AI has already fundamentally changed 2 areas:
- software development (speeds up programmer productivity by several times)
- marketing (creating websites, illustrations, advertisements — both images and video)
If you’re not yet using AI in these 2 areas, you’re behind. This is no longer a toy or an experiment.
Thoughts on Using AI
Almost every paragraph here could be expanded into at least a separate article, but these are brief ideas from the past few months.
Time is nothing — quality is everything: it’s better to use slower models that perform better. It will be faster in the end. This also means it’s more cost-effective to use the most expensive model for medium and complex tasks.
Due to cloud price dumping, there’s no point in buying your own hardware for commercial use (roughly speaking, for writing code; personal data is still better not to share with models, especially free services — they almost certainly have something in their terms about training). It’s better to get subscription plans rather than pay-per-use for the same reason.

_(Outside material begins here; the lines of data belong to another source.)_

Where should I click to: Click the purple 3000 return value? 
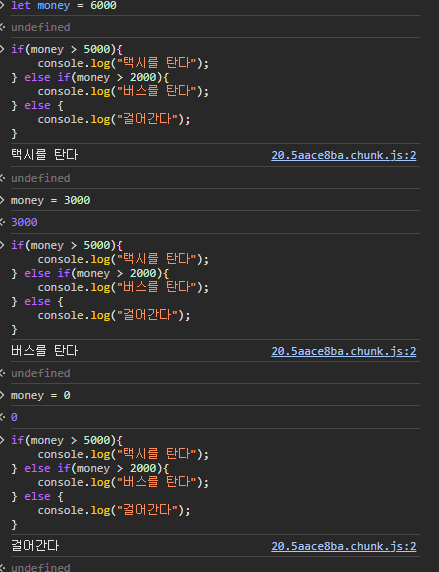[24, 222]

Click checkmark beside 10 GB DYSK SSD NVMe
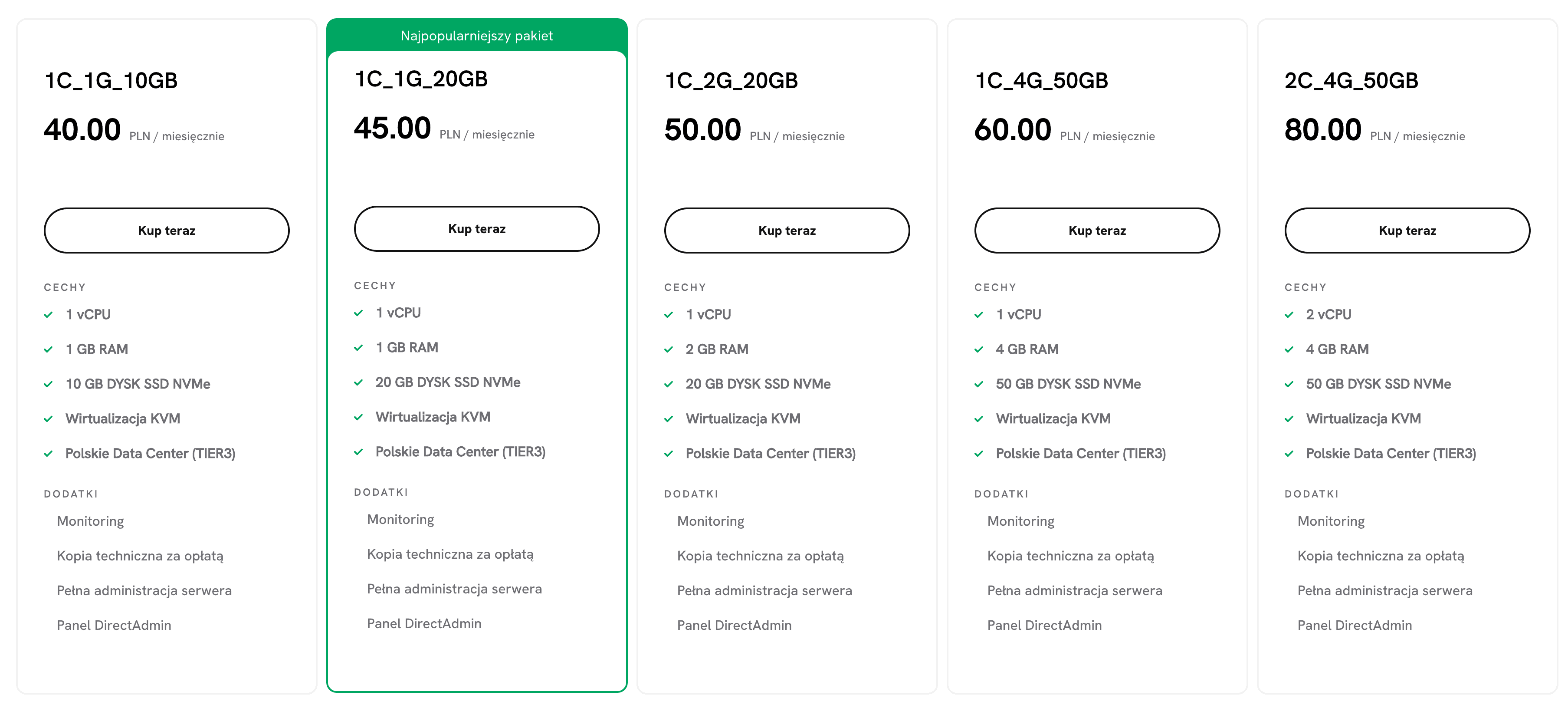coord(49,384)
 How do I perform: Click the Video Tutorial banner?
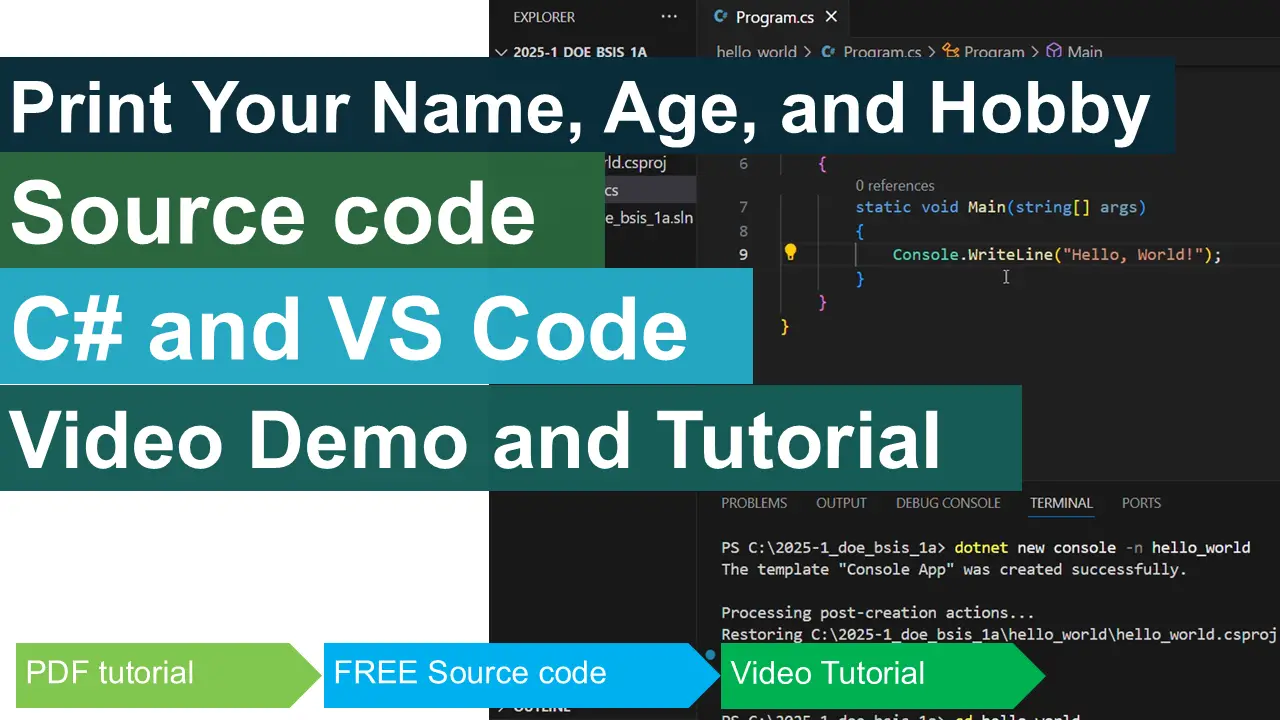click(827, 673)
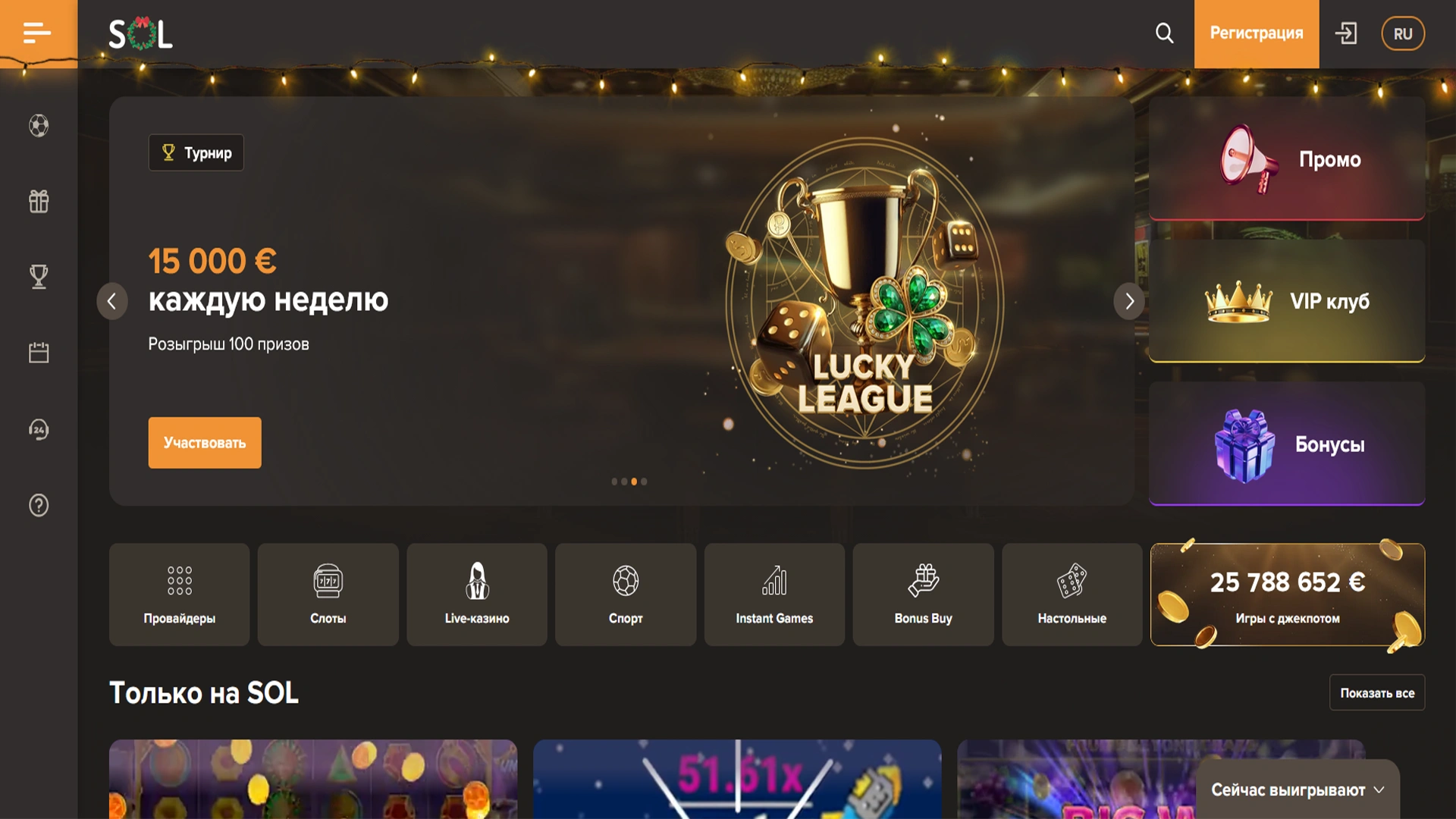Click the Регистрация button

1257,34
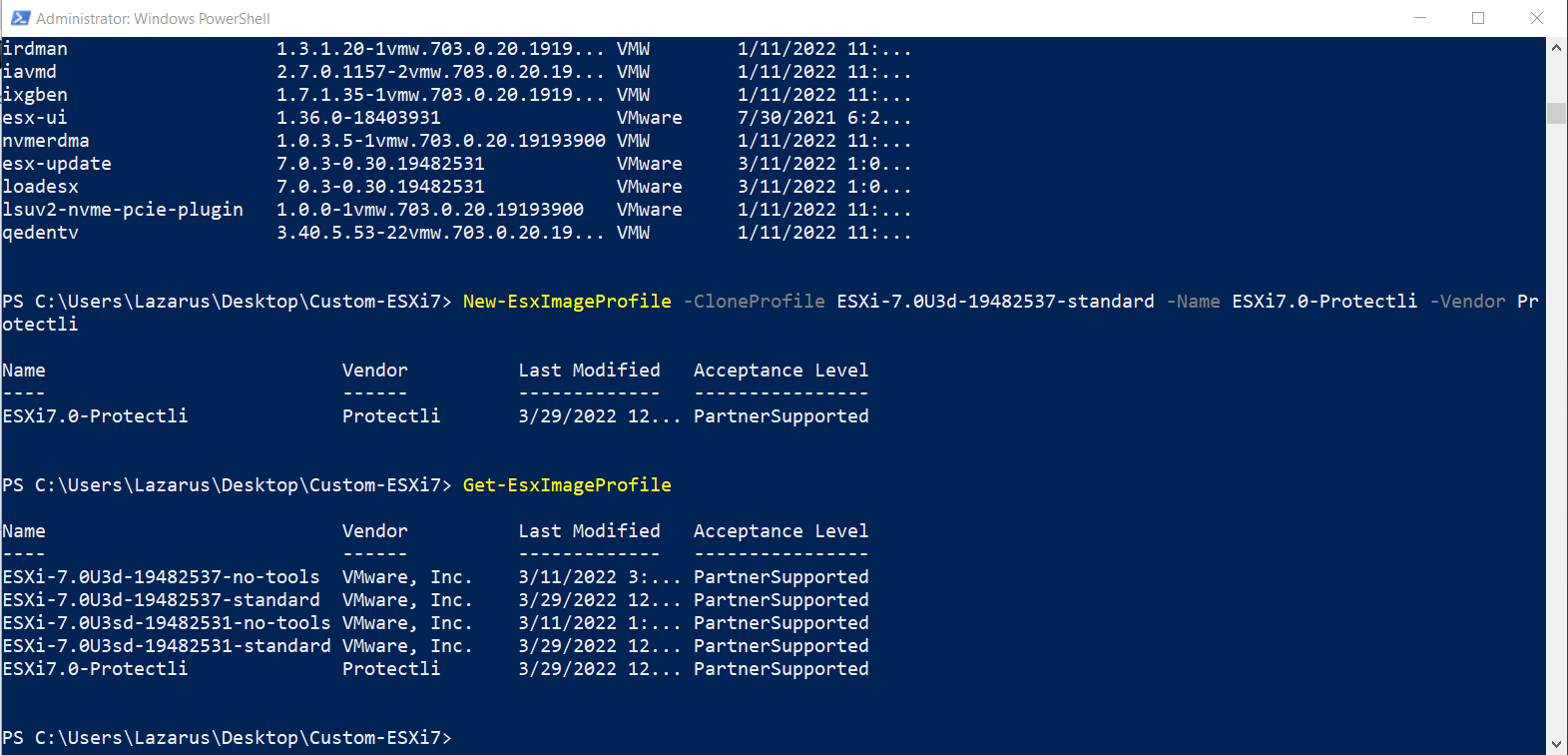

If we ignore price, I’d go for about 1TB of GPU for running full-fledged open source models. More isn’t needed — there simply aren’t many such models. Less means compromises due to cost. For reference: a Mac Mini with 96GB RAM, which allows running 80B models and smaller (e.g., qwen3 coder next), costs around 400K rubles, which corresponds to 25 months of an expensive $200/month cloud model subscription. And with a basic $20 subscription, that’s 20 years, even without accounting for electricity and other costs.
Currently the best cloud model is Opus 4.6. The best local model for Mac laptops is gpt-oss:20b. There’s also GLM 4.7 Flash, but it runs too slowly on my hardware in agent mode. I also use translategemma:27b for translations.
Importantly, the Chinese aren’t far behind the Americans. And they open-source a lot. I haven’t seen Russian models in Ollama in the last six months. GigaCode doesn’t feel great, but of course it’s better than nothing.
Surprisingly, CLI agents turned out to be more convenient than VS Code plugins.
I don’t use RAG yet (maybe VS Code plugins use it internally — I mean explicit configuration). Usually it’s enough to explicitly specify 1-2 files.
It’s important to let the model verify its own results so it can fix its mistakes.
Models are good at writing prompts, including prompts for image generation.
You can ask models to respond in JSON/XML (to reuse in subsequent prompts). There’s also a current trend of creating prompts in JSON.
Prompt engineering has more or less stabilized — the rules are already known, practically nothing new is appearing. The main aspect now: provide context and the ability to verify.
A big prompt for a feature, short ones for improvements and bug fixes. For long prompts it’s better to always enable planning mode, for short ones it’s a matter of whether it’ll get it right on the first try or not.
Humans are still responsible for generated code (especially if they’re programmers). So you need to manually polish roughly 20% of the code after generation.
First there were just prompts. Then commands appeared as prompt macros (something like howtos from the 90s). Then MCP appeared as a way to integrate models with the outside world. Now skills have appeared as a combination of prompts, resource files, and scripts. So CLI tools are experiencing a renaissance due to their easy integration with skills and prompts.
A personal agent with a cloud LLM can be run on anything: resource requirements are minimal, only continuous operation matters. I’m planning to set something like this up soon — we’ll see how it goes.
VS Code with plugins (and/or CLI agent variants) can be used not only for programming — it’s a universal tool for working with LLMs with customization capabilities and local files, not just a browser chat.
Models are still imperfect, and from time to time various workarounds are invented (like running them multiple times on the same task, etc.). Sometimes you can automate, sometimes it’s faster to do something manually. Ideally, a skill should contain what you’d need to tell an experienced employee (even if they’re new to the project). It’s better to separate workarounds from necessary instructions.
Model fine-tuning: there’s practically no activity visible in this area. Skill-based configuration is more than sufficient and simpler.
You can run agents with local LLMs (ollama launch). It’s important to set the context to at least 64KB. This is for exotic cases, but it works quite well.
Currently it makes sense to work with multiple agent sessions in parallel: one does something while you prepare another. I usually have 2 sessions, sometimes 3. More than that doesn’t really work out. There are reports online of 5 parallel sessions on a computer and another 10 in the cloud. It would be interesting to understand how they manage that.
There are also local OCR models. I tried them out of curiosity — they work, but there’s not much to use them for.
Speaking of code development, the emergence of AI requires more architectural knowledge and approach from developers than in independent development. You have to correct someone else’s code rather than write it the way you were taught. Also, you have to write instructions on how to write code properly. So the importance of practices and architecture has only grown. AI is a multiplier: of both good and bad.